# TEXT PROVIDED:
The story is this: the boy Kubo lives with his ill mother outside a village. He tells musical stories about his dead father to villagers, who are very impressed. This leads to a mythical fight against spirits from the moon, who attempt to kill him but are also his family. His music brings living and dead together in a way that creates strife. This threatens to destroy his village, so Kubo must undertake a spiritual journey, risking his sanity to learn how to live like a human being and poet.

The boy Kubo is grieving—not in psychological stages, but in song, threnody. He is a fatherless poet. He wants to tell the story of his dead father’s war against the Moon King, but the sun sets before he can do it. The father can never win. Fighting the Moon King by day would be fake. Kubo will have to do his own fighting and in the proper realm of soul, night, which is private and secret.

# DATA RECORDS:

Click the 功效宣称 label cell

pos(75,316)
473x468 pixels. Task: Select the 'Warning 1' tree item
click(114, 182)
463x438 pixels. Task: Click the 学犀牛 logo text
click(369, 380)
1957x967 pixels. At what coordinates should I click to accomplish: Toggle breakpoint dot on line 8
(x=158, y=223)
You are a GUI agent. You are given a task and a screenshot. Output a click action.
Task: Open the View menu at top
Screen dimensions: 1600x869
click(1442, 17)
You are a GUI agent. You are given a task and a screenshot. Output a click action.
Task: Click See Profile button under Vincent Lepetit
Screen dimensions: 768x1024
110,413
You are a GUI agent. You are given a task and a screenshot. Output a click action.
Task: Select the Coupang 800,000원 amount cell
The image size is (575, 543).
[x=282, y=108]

# PROBLEMS AND TASKS:
**1)** According to the text about Kubo, why must Kubo undertake a spiritual journey? Answer in one to three sentences.
**2)** Could you resume the text about Kubo, picking up right after its final sentence?
The items were drawn from a separate source and are unrelated to the text about Kubo.

# EXPECTED OUTPUTS:
**1)** His music brings the living and the dead together in a way that creates strife. That strife threatens to destroy his village, so he must make the journey.

**2)**
Kubo’s musical art prepares the movie’s plot. He plays a three-string instrument that animates his paper figures, which animate the audience. Soul comes out of song, and Kubo’s audience sees with their eyes what we have to see with our minds when reading stories. The most beautiful suggestion of his musical powers is that the depth of the paper figures is all superficiality. This kind of musical drama reproduces our own experience: we always start from appearances.

By night, Kubo again tries to join with the village and fails. He wants to pay homage to his dead father’s spirit. He performs his ritual, but nothing happens. He hoped to command a spirit to appear when needed. Feeling rejected by his father, Kubo unleashes a family drama of cosmic proportions.

Two Different Ways of Seeing

The dead belong to the moon. By night, we cannot see the world properly and therefore cannot act as by day. But our memory and imagination are still alert. Moonlight allows us to fantasize: we concern ourselves with what’s inside us and we reshape the outside world accordingly. Hence the boy losing an eye to his evil grandfather, the Moon King. He belongs in two different worlds and has two different ways of seeing.

Night becomes the element in which our story takes place. Kubo lives in a fantasy that might trap him: the plot. But this also matters to his audience. Practically, he plies his art to make ends meet in the village, with its life of crafts that protect and nourish the body.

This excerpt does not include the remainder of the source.